Oct 23, 2016

Elisabeta

- Elisabeta, welcome back!! I walked up to her and spread my arms.

- Maria Maria, madame! And she stood up and an we hugged and took each other's hands and I touched her face and we  smiled and laughed, and she asked me: bra? Bra? Which means good. Good madame?

Elisabeta is the Rumanian Romani woman who earns her living outside my grocery store. I first met her about a year ago, bent on her knees on a purple inflatable cushion with her paper cup in front of her. In a little while we knew each other’s names.

I am doing my grocery shopping Monday and Thursday so we get to see each other twice a week. I always buy her some food. Most often a chicken, but sometimes she needs fruit more, or potatoes and some olive oil. For some reason I feel better buying her food then giving money, so that’s been my choice. After many months I realized I’d never asked for her preferences so I did, but it turned out she actually preferred food so we were both happy.

Elisabeta only knows a few words of English and Swedish, and of course I don’t know any Rumanian. Some of the Romanies here know Italian but she doesn’t, so it is hard for us to communicate about more than chicken and fruit. So although we’ve met twice a week for almost a year I don’t know much about her except the obvious. She is here bent on her knees begging for people’s mercy during the cold and dark Umeå winter because that’s her best choice. I know though that she has three children and lives in a trailer while in Umeå. And I’ve met her youngest, an adorable little 3-year old girl.

It’s hard to guess Elisabeta’s age. From the looks I would think we are the same age. Which we can’t be as her children are young. Goran, who works for my home care company and often picks up the groceries with me, is guessing 33. Goran is a Kurdish man from Iraq who has been living in many countries on his way to the final destination Sweden. As he is multiple lingual he was also the one figuring out Elisabetas message back in May when she wanted to tell me something besides chicken and fruit. 

I could tell from her eagerness it was something important. Yes, she was heading back to Rumania. And could I spare some money for clothes and food for her children for the trip? Of course I could. She had never asked me for anything before and now she was heading home. I didn’t get to say goodbye though, next time she was gone and I didn’t see her again.

During the summer there have been other Romanies outside my store. But not any regulars. And it was interesting, because I realized I wasn’t ready to connect to anyone new. It was like I needed the breathing space. Which is ridiculous. I needed breathing space?! I feel ashamed. I felt ashamed and I feel ashamed admitting it. But the thing is, connecting and doing the little you can do twice a week is a little bit like an adoption. You commit to someone. There have been Romanies before Elisabeta in my life, and the connection-separation I am experiencing is a process needing it’s time.

But this Monday Elisabeta was back!

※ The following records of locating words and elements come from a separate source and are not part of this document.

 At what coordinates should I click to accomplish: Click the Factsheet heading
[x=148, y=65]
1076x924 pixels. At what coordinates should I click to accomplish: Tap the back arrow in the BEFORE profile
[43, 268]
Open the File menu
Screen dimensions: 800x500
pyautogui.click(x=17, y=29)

I didn’t know if I would ever get to see her again, but there she was on her purple cushion! And we were both so happy to meet again. I asked her what I could get for her and her respons was chicken. We smiled. Chicken of course. And it always feels good handing over the warm food in her cold hands.

What I really wanted to ask her though was how she was. How she had been. How was Rumania? What was it like being back home? And how does she feel about returning to the cold and dark Umeå. Oh how I would love to have a real conversation with this woman, always smiling on her cushion how ever bad the winter is.

On Thursday she talked about the trailer. Cold. Gas. Babies. Gas? Money? She needed money for heating the trailer. Of course I wanted to help her out. 

Next time Goran is the one assisting me to the grocery store I will ask him if he, with all his language skills might figure out a way to ask her how her summer was. Maybe he can be Elisabeta’s and my interpreter. Language. Communication. The key to everything. Oh how nice it would be.